What is needed: Return each line of the listing that follows in which the string "computer" can be found.

Data for this task:
______________________________

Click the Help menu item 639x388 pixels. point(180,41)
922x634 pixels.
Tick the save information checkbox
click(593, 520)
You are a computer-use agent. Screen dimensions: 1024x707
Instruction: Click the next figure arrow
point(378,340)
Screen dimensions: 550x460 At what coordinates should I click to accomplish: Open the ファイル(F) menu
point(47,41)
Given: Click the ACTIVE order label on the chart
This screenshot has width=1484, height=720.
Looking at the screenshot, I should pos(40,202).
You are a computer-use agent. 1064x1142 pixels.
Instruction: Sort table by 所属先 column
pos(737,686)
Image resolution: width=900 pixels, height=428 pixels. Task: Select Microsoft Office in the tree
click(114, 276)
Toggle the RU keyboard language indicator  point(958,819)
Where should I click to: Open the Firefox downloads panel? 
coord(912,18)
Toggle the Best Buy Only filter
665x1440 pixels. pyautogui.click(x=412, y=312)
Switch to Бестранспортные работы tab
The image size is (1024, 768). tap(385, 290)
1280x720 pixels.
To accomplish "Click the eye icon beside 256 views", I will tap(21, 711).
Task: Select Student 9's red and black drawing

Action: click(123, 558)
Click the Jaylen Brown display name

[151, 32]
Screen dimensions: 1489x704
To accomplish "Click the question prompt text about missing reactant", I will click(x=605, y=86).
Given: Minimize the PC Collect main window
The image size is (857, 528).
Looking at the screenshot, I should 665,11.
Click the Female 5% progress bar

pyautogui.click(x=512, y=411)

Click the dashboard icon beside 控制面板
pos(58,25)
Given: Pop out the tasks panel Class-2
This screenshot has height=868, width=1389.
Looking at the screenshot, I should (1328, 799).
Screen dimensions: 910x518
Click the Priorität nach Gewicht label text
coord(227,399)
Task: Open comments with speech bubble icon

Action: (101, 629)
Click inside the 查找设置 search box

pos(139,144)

______________________________

Answer space:
You are a computer-use agent. Screen dimensions: 1024x707
You are a computer-use agent. 1064x1142 pixels.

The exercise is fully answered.